# SUPPLIED DATA
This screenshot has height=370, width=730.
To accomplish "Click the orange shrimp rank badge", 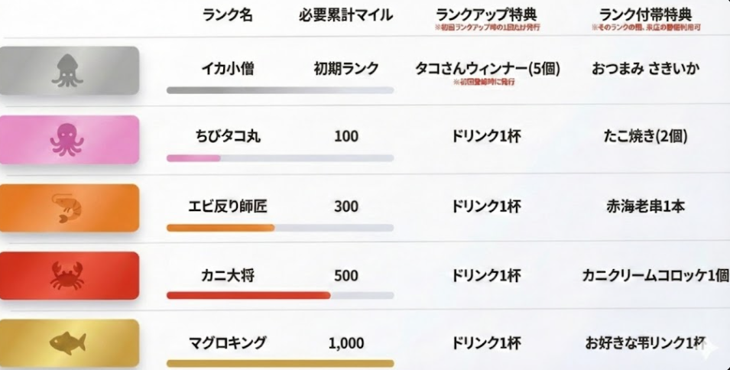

==

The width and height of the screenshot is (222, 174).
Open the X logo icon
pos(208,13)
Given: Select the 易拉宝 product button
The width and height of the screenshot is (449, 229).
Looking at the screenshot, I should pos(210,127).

# WORK REQUIRED
Would you transcribe the lines above exactly, going from the line bearing "This screenshot has height=370, width=730." through the line bearing "the orange shrimp", and drop the pictures from the copy?

# ANSWER SPACE
This screenshot has height=370, width=730.
To accomplish "Click the orange shrimp rank badge", 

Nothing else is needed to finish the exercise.